Start of Given entries
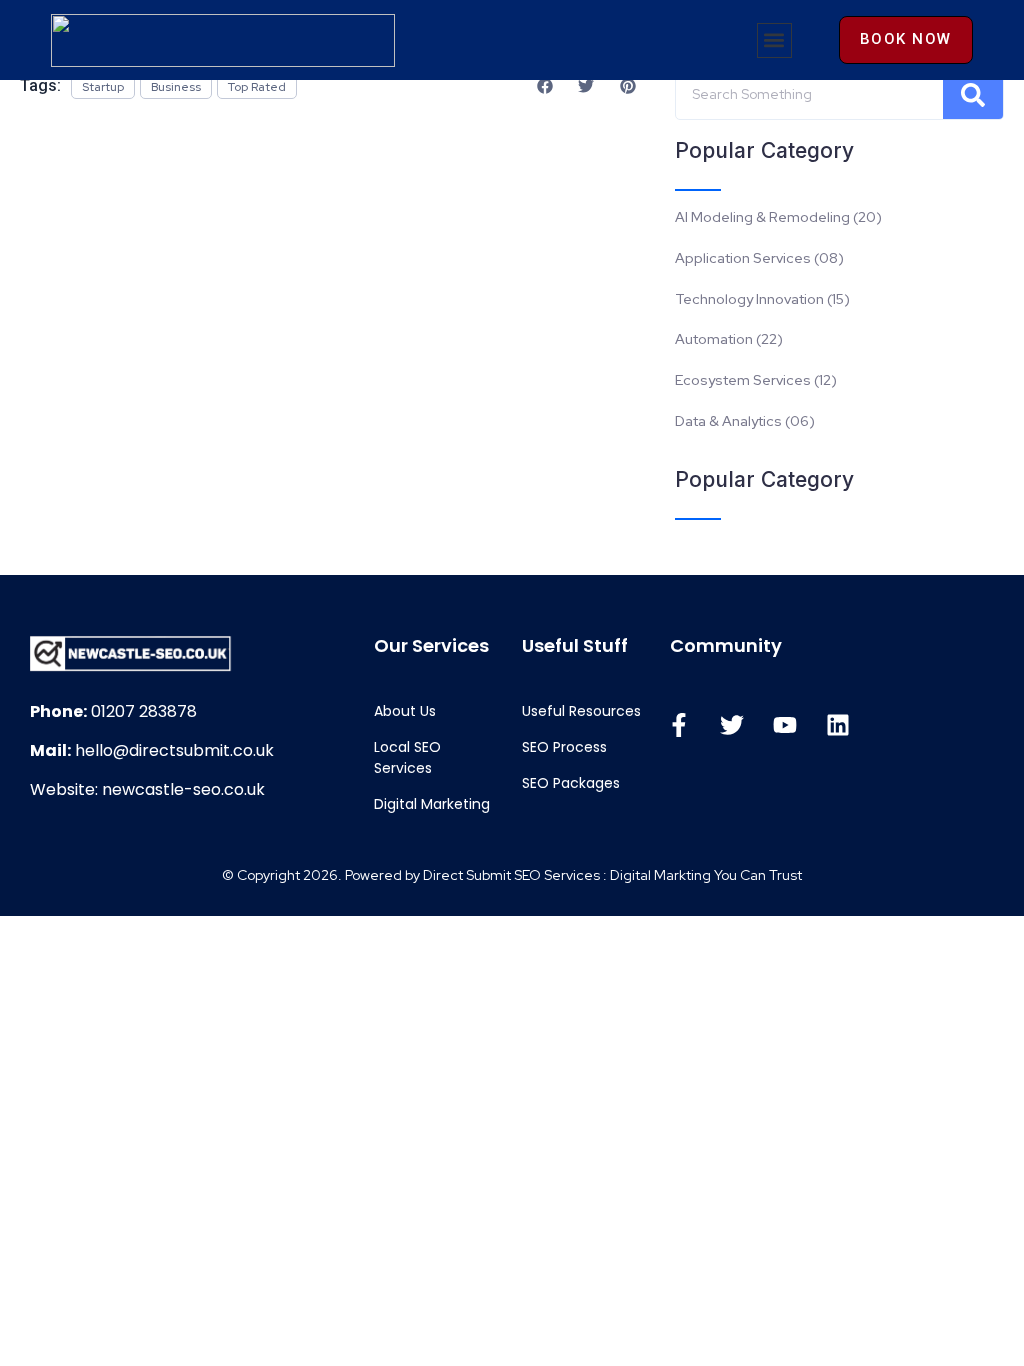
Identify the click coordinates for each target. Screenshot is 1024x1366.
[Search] (973, 95)
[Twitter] (732, 725)
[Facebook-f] (679, 725)
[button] (774, 40)
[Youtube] (785, 725)
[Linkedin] (838, 725)
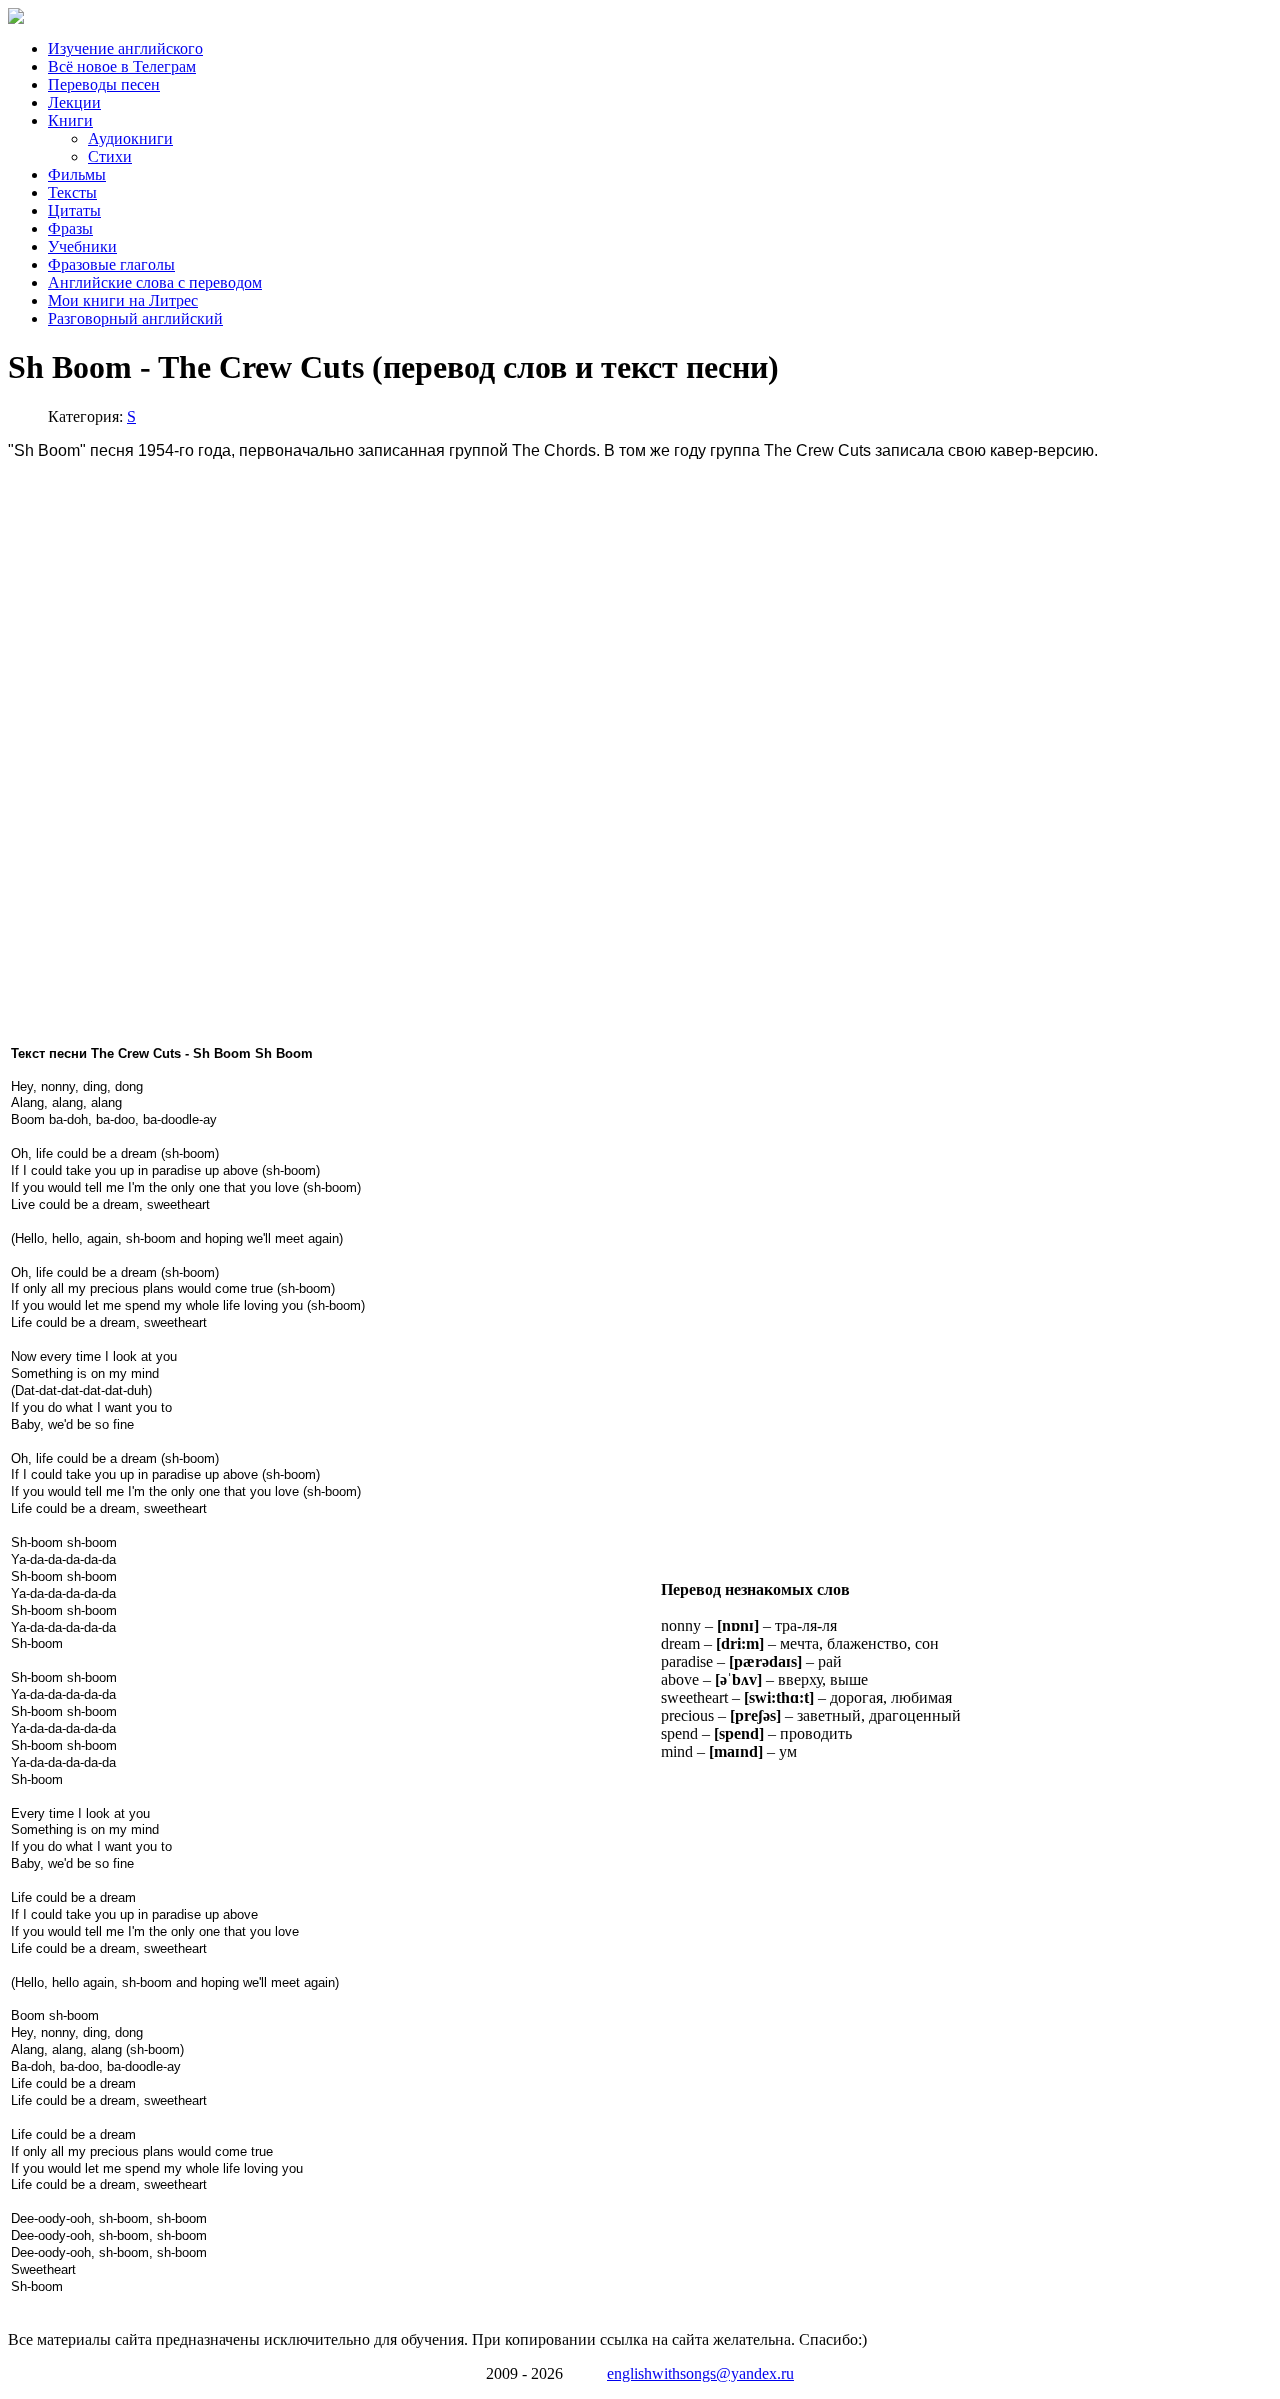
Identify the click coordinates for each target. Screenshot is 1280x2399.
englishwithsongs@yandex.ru (700, 2373)
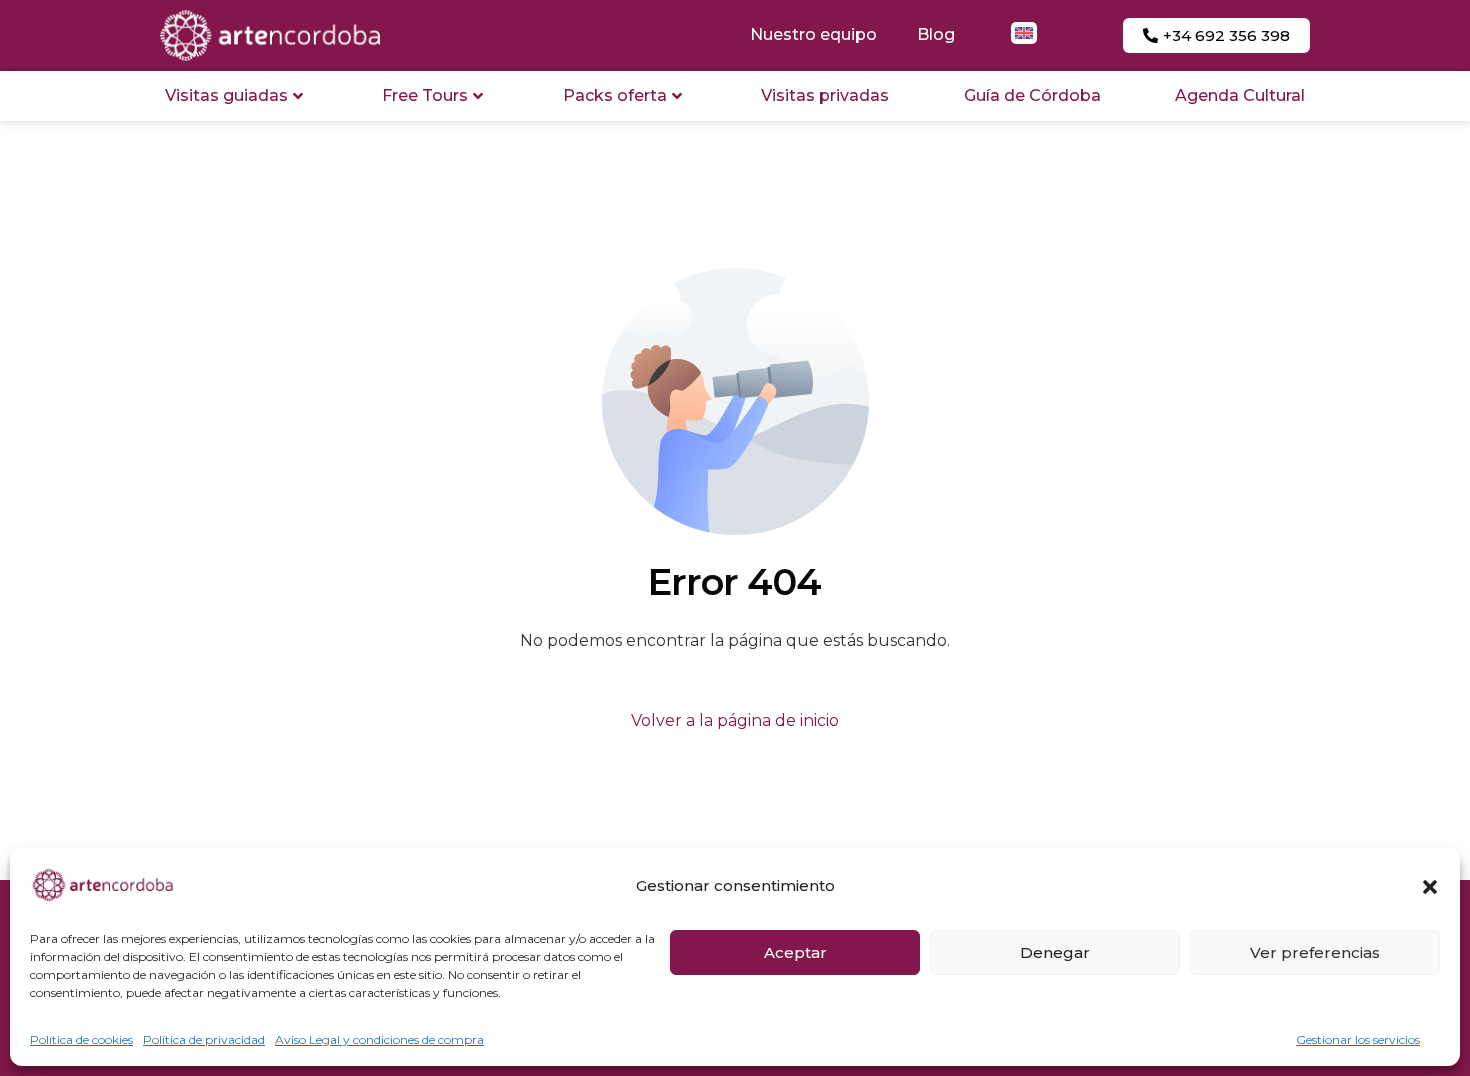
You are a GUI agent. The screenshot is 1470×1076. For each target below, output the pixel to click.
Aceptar (795, 952)
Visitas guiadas (226, 95)
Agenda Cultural (1240, 95)
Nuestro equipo (813, 34)
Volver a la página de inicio (735, 720)
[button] (1430, 887)
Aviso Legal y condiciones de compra (379, 1039)
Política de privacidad (204, 1039)
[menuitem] (1024, 33)
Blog (936, 34)
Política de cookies (81, 1039)
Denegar (1055, 952)
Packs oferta (615, 95)
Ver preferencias (1315, 952)
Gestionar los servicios (1358, 1039)
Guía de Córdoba (1032, 95)
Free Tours (425, 95)
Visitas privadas (825, 95)
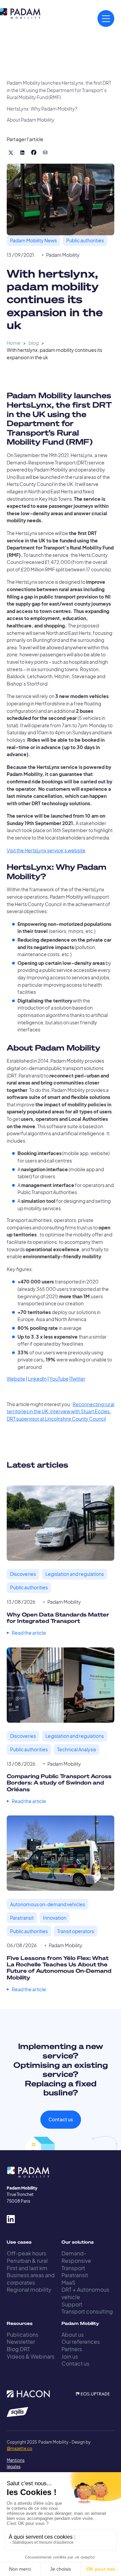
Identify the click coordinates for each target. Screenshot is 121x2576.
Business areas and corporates (31, 2279)
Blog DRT (18, 2349)
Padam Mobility (63, 255)
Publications (22, 2334)
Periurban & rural (27, 2260)
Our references (81, 2341)
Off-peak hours (26, 2253)
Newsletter (21, 2341)
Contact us (60, 2119)
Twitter (78, 1379)
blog (34, 343)
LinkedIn (37, 1379)
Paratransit (75, 2275)
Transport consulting (87, 2311)
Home (14, 343)
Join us (70, 2356)
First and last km (27, 2268)
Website (16, 1379)
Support (72, 2304)
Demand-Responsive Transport (76, 2260)
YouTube (59, 1379)
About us (73, 2334)
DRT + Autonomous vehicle (85, 2293)
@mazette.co (19, 2448)
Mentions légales (13, 2463)
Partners (72, 2349)
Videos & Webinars (30, 2356)
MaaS (68, 2282)
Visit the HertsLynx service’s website (46, 850)
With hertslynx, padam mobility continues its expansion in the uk (54, 353)
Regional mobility (29, 2289)
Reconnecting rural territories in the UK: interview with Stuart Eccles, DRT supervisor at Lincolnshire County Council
End of Given entries
When you transcribe the entries above, begin at their first line, end with the line containing "Política de privacidad (204, 1039)", and copy each line exactly without any picture.

• [Reply]
Identify the click coordinates for each target. Screenshot is 1024x1366.
[Search] (973, 95)
[Twitter] (732, 725)
[Facebook-f] (679, 725)
[button] (774, 40)
[Youtube] (785, 725)
[Linkedin] (838, 725)
Identify the click coordinates for each target. Screenshot is 1280x2399.
englishwithsongs@yandex.ru (700, 2373)
You are a GUI agent. The screenshot is 1470×1076. For each target below, output the pixel to click.
Aceptar (795, 952)
Visitas guiadas (226, 95)
Agenda Cultural (1240, 95)
Nuestro equipo (813, 34)
Volver a la página de inicio (735, 720)
[button] (1430, 887)
Aviso Legal y condiciones de compra (379, 1039)
Política de privacidad (204, 1039)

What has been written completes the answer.